Tally the lines in the listing below that contain "inside" and report the tally alone.

================

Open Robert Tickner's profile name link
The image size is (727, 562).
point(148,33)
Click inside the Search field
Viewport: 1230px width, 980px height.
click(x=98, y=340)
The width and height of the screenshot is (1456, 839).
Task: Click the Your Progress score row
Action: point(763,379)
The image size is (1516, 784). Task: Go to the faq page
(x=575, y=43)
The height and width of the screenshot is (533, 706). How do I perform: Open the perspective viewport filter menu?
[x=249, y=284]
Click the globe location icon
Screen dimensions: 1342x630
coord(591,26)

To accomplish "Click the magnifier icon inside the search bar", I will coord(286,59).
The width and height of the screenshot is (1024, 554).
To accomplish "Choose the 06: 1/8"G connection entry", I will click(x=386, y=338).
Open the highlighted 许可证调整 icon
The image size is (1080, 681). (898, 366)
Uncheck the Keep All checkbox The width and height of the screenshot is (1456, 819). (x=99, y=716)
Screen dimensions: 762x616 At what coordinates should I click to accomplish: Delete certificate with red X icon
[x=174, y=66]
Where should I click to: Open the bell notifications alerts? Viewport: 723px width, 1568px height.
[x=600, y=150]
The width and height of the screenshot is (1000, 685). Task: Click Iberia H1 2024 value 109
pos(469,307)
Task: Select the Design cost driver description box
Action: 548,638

================

Solved problem:
2